Görülebileceği üzere her iki Yasa’nın ilgili maddeleri uyarınca Din İşleri Dairesinin Bütçesini Sayın Talip Atalay’ın hazırlaması gerekmektedir. Bu nedenle Sayın Atalay’ın 18 Mayıs 2017 tarihli yazısında belirttiği gerekçeler ve/veya Yönetim Kurulu’nun söz konusu ödeneği bütçeye koymadığı ve/veya bu konudaki sözlü taleplerini dikkate almadıkları iddiası doğru değildir ve/veya geçerli bir mazeret ve/veya neden teşkil etmediği görülmektedir. Vekillik aylığının Sayın Yeltekin’e  ödenmemesi Sayın Atalay’ın kendi kusurundan kaynaklandığı ve Yönetim Kurulu’nun Din İşleri Dairesi Bütçesinin hazırlanmamasında herhangi bir sorumluluğunun bulunmadığı anlaşılmaktadır. Din İşleri Dairesi’nin bütçesi hazırlanırken, Kıdemli Öğütmen Vekilliği için ilgili ödenek kalemine para koymak Din İşleri Başkanlığı’nın sorumluluğundadır. Bu itibarla Vakıflar Örgütü ve Din İşleri Dairesi  Yönetim Kurulu’na bu konuda bir sorumluluk yüklemek ve/veya hatalı davrandığı yönünde bir sonuç çıkarmak olasılığı bulunmamaktadır.

 

Sayın Talip Atalay 18 Mayıs 2017 tarihli yazısında Sayın Yeltekin’in Kıdemli Öğütmen mevkiine vekaleten atanmasının yasal olmadığını iddia etmesine rağmen görevde olduğu yedi (7) yıl boyunca söz konusu vekaleten atamayı sona erdirmek, iptal ettirmek veya söz konusu boş kadroyu doldurmak için münhal açma gibi hiçbir girişimi veya çabası da olmamıştır.

 

Sayın Mehmet Emin Yeltekin’e, 29/1993 sayılı Din İşleri Dairesi (Kuruluş, Görev ve Çalışma Esasları) Yasası’nın 88’inci ve 89’uncu maddeleri tahtında vekalet aylığı verilmesi gerekmektedir. Bu hususu teyit eden ve ivedi olarak işleme konulması gereken bir de Vakıflar Örgütü ve Din İşleri Dairesi Yönetim Kurulu kararı bulunmaktadır. Söz konusu Yönetim Kurulu Kararı iptal edilmediği sürece bağlayıcıdır. Bu nedenle Sayın Yeltekin’e hak ettiği aylıkların hesaplanarak Kıdemli Öğütmen aylığı verilmesi ve/veya ödenmesi gerekir.
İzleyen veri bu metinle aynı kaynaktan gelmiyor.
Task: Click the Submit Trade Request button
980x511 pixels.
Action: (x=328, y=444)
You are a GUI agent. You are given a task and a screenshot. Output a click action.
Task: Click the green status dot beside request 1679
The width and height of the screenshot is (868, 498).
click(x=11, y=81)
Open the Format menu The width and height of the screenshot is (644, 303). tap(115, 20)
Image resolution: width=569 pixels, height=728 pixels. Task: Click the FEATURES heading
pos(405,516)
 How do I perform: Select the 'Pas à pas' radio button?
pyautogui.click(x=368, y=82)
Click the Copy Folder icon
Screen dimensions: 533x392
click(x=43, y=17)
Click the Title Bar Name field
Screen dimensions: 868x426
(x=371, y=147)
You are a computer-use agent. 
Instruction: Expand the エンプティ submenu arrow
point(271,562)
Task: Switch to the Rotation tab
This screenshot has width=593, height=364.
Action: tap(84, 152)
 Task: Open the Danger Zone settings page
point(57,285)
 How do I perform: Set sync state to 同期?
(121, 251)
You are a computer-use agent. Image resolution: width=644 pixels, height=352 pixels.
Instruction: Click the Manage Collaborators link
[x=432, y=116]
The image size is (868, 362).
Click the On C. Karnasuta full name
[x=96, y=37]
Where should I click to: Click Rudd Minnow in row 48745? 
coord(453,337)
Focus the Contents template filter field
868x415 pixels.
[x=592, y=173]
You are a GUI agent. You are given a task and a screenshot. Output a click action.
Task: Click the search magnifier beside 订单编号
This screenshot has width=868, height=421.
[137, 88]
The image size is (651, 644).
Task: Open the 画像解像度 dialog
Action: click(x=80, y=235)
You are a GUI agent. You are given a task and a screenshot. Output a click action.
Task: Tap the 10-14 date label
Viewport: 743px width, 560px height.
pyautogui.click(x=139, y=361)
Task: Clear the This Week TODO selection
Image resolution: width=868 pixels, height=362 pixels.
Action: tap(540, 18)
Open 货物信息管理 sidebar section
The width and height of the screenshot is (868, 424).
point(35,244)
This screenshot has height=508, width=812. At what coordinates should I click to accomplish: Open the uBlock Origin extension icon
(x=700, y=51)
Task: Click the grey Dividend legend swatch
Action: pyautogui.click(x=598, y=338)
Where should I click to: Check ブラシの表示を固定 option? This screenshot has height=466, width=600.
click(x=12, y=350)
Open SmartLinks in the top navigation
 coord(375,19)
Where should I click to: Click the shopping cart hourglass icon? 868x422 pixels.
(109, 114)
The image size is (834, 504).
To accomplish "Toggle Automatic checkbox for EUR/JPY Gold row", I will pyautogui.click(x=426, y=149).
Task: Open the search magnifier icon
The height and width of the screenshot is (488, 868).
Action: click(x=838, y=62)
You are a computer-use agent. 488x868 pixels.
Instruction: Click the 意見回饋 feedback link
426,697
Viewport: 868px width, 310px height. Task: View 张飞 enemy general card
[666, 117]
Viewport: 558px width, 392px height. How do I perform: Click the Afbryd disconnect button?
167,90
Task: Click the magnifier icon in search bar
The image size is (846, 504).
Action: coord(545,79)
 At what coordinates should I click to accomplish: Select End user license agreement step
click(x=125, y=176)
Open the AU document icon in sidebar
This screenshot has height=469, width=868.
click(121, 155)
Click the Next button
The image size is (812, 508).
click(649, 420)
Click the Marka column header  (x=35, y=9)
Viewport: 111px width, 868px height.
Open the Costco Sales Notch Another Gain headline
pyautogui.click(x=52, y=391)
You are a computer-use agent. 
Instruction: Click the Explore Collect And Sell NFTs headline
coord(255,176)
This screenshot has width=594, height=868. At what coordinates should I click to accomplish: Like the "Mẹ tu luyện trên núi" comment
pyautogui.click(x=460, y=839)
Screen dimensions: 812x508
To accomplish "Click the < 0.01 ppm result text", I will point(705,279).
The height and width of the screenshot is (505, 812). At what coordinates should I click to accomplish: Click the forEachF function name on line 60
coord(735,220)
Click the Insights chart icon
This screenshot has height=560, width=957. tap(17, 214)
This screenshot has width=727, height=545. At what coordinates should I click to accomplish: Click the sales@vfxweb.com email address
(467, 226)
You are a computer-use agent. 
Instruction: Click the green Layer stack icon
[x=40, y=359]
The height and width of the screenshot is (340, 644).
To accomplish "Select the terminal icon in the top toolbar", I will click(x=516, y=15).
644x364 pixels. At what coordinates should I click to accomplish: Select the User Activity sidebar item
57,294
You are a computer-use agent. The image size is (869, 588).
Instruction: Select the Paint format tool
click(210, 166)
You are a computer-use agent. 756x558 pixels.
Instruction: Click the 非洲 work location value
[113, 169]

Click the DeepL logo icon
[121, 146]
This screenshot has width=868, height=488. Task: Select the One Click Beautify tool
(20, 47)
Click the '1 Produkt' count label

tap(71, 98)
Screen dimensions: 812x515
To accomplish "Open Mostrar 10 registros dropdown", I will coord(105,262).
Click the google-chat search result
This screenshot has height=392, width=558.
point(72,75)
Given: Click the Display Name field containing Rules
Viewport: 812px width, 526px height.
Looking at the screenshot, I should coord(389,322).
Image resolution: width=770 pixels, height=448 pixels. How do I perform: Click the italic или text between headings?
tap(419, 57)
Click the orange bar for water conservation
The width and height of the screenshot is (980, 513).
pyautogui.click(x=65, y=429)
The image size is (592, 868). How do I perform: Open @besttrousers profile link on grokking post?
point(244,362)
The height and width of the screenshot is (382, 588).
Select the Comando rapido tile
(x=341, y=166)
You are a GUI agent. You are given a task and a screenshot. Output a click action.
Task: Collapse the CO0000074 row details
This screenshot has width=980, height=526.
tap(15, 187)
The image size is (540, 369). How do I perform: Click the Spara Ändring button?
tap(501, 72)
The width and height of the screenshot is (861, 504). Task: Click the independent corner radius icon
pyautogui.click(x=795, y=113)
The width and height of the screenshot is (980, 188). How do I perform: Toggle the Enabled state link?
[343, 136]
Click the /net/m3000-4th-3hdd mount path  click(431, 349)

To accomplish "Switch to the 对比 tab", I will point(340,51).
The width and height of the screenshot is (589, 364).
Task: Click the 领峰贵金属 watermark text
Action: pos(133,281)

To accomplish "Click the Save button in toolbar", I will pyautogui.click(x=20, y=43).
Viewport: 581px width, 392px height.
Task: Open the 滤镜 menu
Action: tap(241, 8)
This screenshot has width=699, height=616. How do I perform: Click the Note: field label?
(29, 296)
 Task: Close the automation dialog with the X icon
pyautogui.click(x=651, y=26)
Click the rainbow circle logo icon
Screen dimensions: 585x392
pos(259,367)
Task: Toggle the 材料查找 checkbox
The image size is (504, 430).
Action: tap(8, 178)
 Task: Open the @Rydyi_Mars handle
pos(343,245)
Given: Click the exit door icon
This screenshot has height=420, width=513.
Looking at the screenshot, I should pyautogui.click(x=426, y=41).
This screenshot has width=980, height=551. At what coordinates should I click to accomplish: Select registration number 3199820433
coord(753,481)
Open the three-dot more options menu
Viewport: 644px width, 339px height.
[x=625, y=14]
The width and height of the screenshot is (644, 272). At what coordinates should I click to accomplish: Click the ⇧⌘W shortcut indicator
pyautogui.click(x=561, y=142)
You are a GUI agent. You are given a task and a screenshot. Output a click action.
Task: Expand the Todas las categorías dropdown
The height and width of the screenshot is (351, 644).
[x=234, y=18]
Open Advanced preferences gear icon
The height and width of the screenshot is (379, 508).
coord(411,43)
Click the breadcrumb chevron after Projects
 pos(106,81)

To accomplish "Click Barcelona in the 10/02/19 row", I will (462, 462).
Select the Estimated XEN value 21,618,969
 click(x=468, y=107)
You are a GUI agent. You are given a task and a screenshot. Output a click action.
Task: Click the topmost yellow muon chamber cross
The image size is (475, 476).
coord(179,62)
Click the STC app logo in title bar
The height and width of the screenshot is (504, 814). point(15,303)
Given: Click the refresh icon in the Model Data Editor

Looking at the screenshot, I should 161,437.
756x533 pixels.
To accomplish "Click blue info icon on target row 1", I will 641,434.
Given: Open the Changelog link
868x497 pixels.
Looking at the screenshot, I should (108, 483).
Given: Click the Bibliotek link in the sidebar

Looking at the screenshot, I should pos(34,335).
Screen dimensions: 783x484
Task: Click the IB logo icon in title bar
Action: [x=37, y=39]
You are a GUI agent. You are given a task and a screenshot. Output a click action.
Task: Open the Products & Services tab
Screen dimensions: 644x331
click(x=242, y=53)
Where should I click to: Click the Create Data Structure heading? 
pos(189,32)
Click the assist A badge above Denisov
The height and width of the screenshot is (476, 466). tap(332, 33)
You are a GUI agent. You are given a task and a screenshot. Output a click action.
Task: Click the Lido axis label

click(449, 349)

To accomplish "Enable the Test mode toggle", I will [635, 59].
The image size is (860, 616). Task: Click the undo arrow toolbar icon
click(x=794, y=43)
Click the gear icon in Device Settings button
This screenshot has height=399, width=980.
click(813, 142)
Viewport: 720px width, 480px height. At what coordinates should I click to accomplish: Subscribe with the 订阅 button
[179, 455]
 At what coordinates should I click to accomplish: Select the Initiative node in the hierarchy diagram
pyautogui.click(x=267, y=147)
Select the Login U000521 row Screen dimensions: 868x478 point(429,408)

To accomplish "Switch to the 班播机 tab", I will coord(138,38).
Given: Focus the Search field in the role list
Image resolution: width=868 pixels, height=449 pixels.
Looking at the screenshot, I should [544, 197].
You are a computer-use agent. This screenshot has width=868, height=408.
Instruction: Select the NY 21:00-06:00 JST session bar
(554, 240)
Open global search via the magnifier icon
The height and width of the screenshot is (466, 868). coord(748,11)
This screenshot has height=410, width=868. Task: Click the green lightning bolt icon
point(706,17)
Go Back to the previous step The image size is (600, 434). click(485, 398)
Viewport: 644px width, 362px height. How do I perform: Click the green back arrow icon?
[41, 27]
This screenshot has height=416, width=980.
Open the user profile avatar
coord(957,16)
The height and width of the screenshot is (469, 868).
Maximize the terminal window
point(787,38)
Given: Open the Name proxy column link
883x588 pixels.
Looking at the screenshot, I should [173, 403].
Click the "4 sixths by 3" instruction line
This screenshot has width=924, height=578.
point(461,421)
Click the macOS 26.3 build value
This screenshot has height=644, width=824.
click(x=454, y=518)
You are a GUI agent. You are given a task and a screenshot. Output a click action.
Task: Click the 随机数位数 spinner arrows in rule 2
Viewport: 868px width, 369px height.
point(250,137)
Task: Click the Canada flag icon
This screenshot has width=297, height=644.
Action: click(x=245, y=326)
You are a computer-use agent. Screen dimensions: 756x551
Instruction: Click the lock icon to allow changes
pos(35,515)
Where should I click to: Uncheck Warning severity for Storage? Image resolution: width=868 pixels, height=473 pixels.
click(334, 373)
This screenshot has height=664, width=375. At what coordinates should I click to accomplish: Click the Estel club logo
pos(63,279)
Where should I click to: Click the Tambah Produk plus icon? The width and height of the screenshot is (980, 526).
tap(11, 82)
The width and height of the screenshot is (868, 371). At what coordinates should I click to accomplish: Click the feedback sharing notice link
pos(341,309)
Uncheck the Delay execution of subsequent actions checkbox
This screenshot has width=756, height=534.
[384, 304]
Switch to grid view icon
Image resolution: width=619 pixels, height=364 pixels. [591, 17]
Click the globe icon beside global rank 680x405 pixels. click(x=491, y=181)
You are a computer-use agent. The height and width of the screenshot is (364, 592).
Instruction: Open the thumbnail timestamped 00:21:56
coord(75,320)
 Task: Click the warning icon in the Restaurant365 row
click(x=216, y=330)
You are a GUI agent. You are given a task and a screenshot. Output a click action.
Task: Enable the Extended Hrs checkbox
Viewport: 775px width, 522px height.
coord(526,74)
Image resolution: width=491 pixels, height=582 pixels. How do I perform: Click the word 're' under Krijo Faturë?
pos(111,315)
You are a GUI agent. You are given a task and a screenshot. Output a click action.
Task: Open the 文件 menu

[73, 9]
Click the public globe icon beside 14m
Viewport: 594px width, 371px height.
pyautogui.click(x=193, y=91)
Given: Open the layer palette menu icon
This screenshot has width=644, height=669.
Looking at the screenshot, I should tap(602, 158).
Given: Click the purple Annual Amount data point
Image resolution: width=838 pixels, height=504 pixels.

Din İşleri Dairesi tarafından yıllarca ihmal edilen bu eylemin en erken bir zamanda yerine getirilip ödenmesi ve/veya Sayın Yeltekin’e ödemelerin yapılabilmesi için ödenek ayrılması yönünde gerekli olan düzenlemenin ivedi olarak yapılması ve Sayın Yeltekin’in mağduriyetinin ortadan kaldırılması gerekmektedir."